Die Fahrergewerkschaft spricht davon, dass 19 von 20 Fahrern für eine Klarifizierung der aktuellen Regeln seien, bei Sebastian Vettels Umweltaktion am Donnerstag im Autodromo Carlos Pace fehlten nur die Red-Bull-Angestellten. Da werden Fronten aufgebaut. „Ich erwarte, dass die Duelle jetzt sauberer werden als zuletzt. Das liegt aber nicht an mir“, sagt Lando Norris. Als ob der 24-Jährige eine Kampagne als Gutmensch betreibt, betont er, sich in seiner Karriere immer aus Ärger herausgehalten zu haben: „Da war ich vielleicht in manchen Fällen zu freundlich und habe dann den Preis dafür bezahlt, dass ich nicht aggressiv genug war.“ Tatsächlich fehlte es dem McLaren-Fahrer in dieser Saison in vielen Situationen am Durchsetzungsvermögen, schon am Start hat er viele Siegchancen eingebüßt.
Die Rechtsprechung in kniffligen Überholsituationen soll Anfang Dezember in Katar zwischen Fahrern und Automobilweltverband Fia neu beraten werden. Allerdings sind auch die momentan gültigen und umstrittenen Grundregeln über das Verhalten in Kurven mit Zustimmung der Piloten aufgestellt worden. Um einen flüssigeren Rennverlauf zu bekommen, gibt es kaum noch Kiesbetten, sondern mehr asphaltierte Auslaufzonen. Die werden von vielen Fahrern missbraucht, um andere abzudrängen. Für Rekordweltmeister Lewis Hamilton liegt darin das Hauptproblem.
Ob neue Sportgesetze viel nützen, ist umstritten. Denn dabei gilt es abzuwägen, wessen Interessen stärker zum Tragen kommen – die des Angreifenden oder des Verteidigenden. Überraschungsangriffe und Rad-an-Rad-Duelle machen den Reiz des Motorsports aus. Spätbremser Verstappen operiert meist von innen heraus, mit dem Argument, dass er am Scheitelpunkt vorn gelegen habe, und ihm deshalb die Kurve gehöre. Das Regelbuch werde ohnehin schon Jahr für Jahr dicker. Zweikämpfe in der Formel 1 wie eine Steuererklärung zu regeln, ist eine Illusion. Es bleibt ein Risikosport.

### GEGEBENE ANWEISUNG 1
Kopiere aus dem Text über die Überholregeln der Formel 1 wortgetreu den Abschnitt, der mit „Ob neue Sportgesetze“ beginnt und mit „bleibt ein Risikosport.“ endet.

[Zeilen dazu, wo sich Ziele befinden]
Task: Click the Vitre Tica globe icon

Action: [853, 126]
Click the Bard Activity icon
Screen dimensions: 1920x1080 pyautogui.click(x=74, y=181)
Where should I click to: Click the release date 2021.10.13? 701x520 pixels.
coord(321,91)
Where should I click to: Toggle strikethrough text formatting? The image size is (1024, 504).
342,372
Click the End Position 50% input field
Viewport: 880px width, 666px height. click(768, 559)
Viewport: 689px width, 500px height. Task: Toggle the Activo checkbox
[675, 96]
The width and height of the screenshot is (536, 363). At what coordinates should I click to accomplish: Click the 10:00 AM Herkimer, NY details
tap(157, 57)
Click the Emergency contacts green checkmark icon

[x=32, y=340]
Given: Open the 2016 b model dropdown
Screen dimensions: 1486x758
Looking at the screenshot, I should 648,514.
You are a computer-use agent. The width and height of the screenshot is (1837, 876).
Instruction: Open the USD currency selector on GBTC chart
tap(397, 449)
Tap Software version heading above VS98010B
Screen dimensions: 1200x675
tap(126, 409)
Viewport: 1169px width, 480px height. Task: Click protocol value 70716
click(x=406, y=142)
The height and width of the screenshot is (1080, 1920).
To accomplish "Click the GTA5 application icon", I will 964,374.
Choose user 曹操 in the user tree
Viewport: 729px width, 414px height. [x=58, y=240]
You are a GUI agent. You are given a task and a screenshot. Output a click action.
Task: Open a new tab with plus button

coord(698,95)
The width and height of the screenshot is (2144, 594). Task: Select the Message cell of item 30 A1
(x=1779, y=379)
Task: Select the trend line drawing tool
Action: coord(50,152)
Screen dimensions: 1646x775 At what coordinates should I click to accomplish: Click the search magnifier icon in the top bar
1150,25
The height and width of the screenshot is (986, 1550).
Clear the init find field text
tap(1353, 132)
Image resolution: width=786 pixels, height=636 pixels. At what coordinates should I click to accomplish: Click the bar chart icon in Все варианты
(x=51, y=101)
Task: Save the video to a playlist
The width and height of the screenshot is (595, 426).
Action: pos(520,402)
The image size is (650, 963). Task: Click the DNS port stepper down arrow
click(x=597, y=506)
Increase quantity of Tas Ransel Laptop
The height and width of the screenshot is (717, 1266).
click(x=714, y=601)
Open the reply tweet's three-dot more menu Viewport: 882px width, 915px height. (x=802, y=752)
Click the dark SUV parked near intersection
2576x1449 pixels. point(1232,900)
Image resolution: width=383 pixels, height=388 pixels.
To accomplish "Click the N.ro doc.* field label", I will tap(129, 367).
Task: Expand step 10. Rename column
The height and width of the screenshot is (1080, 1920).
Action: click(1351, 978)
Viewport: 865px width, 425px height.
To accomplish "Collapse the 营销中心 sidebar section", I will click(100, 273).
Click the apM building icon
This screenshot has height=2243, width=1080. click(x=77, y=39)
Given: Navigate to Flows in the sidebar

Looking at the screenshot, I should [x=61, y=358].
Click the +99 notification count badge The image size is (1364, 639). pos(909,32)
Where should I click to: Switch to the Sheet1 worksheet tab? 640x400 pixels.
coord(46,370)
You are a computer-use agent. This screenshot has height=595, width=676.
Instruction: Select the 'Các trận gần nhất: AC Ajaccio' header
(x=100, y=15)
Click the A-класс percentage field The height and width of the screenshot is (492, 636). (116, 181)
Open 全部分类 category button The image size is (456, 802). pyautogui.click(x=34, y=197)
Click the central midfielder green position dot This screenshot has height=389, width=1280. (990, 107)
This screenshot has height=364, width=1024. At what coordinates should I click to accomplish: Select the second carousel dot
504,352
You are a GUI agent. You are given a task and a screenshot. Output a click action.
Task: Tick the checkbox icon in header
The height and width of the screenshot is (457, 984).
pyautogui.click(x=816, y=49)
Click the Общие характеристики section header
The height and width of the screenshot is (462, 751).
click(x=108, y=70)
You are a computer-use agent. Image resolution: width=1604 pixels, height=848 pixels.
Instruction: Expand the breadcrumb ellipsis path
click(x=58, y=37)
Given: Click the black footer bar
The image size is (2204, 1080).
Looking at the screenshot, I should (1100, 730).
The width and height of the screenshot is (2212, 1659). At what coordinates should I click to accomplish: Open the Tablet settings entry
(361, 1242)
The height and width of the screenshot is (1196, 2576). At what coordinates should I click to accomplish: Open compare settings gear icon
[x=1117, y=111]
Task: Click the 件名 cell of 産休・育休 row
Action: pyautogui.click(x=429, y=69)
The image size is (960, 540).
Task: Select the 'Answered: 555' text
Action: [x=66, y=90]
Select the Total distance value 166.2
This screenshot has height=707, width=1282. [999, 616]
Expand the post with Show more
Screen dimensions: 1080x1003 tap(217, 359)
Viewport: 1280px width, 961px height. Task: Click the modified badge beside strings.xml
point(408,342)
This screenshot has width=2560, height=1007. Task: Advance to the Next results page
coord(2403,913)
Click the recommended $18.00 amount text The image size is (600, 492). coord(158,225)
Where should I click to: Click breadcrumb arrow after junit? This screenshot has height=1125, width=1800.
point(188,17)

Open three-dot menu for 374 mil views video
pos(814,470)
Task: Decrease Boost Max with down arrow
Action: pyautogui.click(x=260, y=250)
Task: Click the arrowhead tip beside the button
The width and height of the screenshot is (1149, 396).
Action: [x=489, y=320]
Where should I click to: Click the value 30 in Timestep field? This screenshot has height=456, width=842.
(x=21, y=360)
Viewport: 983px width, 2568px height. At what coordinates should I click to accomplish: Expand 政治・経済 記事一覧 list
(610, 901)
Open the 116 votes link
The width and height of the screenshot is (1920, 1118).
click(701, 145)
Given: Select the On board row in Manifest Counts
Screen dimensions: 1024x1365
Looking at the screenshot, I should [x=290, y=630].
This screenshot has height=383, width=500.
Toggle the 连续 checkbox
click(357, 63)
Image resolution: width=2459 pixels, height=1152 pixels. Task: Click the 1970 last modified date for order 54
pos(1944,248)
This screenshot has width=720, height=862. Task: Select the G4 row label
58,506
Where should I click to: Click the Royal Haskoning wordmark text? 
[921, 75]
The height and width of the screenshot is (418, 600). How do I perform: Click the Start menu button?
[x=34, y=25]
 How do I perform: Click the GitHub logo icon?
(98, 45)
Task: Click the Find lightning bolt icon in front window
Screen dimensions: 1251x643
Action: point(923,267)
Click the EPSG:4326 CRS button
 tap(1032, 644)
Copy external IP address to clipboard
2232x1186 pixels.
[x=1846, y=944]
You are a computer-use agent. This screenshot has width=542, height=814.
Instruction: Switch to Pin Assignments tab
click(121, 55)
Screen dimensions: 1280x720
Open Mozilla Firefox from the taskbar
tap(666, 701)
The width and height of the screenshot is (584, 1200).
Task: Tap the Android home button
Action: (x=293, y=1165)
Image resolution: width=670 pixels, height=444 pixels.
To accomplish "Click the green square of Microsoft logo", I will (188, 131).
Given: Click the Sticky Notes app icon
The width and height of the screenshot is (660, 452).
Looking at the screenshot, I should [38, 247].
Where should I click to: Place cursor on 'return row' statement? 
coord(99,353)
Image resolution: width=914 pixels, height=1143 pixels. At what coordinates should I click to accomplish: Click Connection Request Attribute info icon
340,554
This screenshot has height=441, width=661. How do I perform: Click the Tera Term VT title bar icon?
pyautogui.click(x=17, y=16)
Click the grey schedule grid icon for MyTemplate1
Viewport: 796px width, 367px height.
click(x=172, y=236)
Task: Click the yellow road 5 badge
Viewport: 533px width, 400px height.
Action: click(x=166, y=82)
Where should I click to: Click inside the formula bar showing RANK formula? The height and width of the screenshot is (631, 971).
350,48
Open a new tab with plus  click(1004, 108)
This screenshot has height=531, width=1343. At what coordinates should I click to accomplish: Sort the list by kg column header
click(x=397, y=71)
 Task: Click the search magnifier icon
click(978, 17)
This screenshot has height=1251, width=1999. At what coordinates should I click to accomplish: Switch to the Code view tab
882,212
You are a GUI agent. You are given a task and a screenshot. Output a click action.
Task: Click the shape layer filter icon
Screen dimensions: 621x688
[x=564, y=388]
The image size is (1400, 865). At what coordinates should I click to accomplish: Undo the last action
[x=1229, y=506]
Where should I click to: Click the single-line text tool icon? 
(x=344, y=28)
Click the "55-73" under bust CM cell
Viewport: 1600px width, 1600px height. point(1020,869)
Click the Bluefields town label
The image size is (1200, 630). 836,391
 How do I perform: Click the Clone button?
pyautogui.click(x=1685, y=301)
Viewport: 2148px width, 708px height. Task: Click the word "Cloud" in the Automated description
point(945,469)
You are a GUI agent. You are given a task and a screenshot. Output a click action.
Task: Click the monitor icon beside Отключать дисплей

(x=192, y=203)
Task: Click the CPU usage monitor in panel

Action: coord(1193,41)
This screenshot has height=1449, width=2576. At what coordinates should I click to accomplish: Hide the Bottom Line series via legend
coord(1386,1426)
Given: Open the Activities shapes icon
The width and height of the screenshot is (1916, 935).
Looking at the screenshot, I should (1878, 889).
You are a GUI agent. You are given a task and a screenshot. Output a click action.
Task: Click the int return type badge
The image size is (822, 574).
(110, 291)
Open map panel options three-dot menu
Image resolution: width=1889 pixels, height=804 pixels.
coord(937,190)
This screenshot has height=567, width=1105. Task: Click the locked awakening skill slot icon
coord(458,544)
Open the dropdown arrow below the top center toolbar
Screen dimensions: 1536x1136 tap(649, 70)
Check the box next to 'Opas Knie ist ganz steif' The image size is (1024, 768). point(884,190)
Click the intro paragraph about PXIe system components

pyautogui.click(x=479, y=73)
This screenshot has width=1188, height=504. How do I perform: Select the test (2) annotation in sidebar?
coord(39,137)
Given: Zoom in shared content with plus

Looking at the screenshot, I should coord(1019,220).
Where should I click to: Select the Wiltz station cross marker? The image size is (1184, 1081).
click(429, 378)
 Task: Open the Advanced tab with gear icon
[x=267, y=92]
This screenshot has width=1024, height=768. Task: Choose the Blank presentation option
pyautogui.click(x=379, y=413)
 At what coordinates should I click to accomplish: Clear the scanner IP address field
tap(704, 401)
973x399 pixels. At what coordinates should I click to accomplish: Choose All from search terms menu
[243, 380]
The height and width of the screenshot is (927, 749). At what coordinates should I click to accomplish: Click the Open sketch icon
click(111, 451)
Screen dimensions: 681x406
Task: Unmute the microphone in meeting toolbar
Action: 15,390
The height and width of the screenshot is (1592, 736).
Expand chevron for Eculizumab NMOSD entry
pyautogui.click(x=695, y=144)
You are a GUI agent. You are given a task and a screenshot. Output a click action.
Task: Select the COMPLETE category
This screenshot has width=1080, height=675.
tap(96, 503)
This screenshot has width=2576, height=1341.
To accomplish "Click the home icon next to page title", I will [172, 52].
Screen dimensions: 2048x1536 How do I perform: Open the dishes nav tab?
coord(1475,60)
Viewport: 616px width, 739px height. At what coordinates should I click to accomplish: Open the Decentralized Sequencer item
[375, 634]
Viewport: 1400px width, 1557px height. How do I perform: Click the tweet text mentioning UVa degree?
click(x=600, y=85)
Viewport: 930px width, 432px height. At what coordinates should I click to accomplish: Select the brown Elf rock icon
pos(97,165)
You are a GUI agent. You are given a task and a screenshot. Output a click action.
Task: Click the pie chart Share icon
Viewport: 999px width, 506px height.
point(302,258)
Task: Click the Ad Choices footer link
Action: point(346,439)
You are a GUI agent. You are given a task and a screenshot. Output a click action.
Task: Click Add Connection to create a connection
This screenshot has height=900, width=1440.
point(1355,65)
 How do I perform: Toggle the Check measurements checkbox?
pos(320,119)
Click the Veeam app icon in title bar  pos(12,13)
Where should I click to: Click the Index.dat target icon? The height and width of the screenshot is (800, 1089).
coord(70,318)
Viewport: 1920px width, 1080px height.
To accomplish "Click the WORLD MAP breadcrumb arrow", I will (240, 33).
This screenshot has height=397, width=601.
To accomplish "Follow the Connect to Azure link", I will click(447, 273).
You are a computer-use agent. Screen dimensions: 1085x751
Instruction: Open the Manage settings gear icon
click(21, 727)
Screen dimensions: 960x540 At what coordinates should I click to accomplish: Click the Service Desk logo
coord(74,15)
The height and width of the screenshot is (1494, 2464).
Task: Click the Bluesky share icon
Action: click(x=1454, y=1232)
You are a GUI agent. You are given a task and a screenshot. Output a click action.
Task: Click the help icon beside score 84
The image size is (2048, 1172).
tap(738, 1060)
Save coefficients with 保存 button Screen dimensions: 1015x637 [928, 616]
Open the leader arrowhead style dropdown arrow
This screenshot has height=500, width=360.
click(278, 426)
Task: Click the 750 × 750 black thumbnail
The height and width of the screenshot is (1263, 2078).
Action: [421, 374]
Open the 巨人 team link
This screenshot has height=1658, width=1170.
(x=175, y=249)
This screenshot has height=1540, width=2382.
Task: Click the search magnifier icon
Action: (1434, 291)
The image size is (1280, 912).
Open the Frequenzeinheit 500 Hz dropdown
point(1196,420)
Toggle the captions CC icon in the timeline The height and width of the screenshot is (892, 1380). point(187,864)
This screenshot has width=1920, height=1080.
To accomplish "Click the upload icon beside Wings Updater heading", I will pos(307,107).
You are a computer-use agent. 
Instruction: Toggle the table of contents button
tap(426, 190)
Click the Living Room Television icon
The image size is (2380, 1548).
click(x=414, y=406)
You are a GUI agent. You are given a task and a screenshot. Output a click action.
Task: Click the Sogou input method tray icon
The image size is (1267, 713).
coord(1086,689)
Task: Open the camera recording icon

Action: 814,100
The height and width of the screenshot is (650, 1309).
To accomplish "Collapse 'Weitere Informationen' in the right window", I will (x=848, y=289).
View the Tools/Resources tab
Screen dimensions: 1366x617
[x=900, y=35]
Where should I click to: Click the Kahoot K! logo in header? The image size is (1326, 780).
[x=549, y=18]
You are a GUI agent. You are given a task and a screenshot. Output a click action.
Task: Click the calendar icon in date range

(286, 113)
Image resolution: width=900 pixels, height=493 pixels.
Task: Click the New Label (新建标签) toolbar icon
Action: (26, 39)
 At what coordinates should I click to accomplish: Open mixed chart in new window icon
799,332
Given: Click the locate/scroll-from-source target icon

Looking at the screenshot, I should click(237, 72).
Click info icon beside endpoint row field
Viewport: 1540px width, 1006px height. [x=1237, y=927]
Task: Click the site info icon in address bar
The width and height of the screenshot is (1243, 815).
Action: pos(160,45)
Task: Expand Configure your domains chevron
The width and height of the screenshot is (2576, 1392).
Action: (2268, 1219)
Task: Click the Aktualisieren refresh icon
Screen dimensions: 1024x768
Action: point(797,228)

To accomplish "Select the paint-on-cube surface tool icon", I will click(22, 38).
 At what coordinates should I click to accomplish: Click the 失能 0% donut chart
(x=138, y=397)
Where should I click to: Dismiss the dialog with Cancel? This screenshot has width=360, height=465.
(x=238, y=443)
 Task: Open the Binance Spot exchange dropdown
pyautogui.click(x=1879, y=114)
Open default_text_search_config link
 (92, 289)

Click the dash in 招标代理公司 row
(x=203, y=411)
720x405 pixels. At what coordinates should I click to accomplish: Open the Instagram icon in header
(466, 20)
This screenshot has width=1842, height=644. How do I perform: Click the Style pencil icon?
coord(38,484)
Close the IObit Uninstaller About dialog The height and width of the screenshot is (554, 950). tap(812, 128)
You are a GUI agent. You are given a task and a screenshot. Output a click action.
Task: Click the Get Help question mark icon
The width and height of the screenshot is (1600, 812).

### GEGEBENE ANWEISUNG 2
Wiederhole bitte aus den Datensätzen unverändert die Zeilen, beginnend mit der Zeile, die „This screenshot has height=364, width=1024.“ enthält, und endend mit der Zeile, die „click(x=58, y=37)“ enthält, beide eingeschlossen.

### FERTIGE ANTWORT 1
Ob neue Sportgesetze viel nützen, ist umstritten. Denn dabei gilt es abzuwägen, wessen Interessen stärker zum Tragen kommen – die des Angreifenden oder des Verteidigenden. Überraschungsangriffe und Rad-an-Rad-Duelle machen den Reiz des Motorsports aus. Spätbremser Verstappen operiert meist von innen heraus, mit dem Argument, dass er am Scheitelpunkt vorn gelegen habe, und ihm deshalb die Kurve gehöre. Das Regelbuch werde ohnehin schon Jahr für Jahr dicker. Zweikämpfe in der Formel 1 wie eine Steuererklärung zu regeln, ist eine Illusion. Es bleibt ein Risikosport.

### FERTIGE ANTWORT 2
This screenshot has height=364, width=1024. At what coordinates should I click to accomplish: Select the second carousel dot
504,352
You are a GUI agent. You are given a task and a screenshot. Output a click action.
Task: Tick the checkbox icon in header
The height and width of the screenshot is (457, 984).
pyautogui.click(x=816, y=49)
Click the Общие характеристики section header
The height and width of the screenshot is (462, 751).
click(x=108, y=70)
You are a computer-use agent. Image resolution: width=1604 pixels, height=848 pixels.
Instruction: Expand the breadcrumb ellipsis path
click(x=58, y=37)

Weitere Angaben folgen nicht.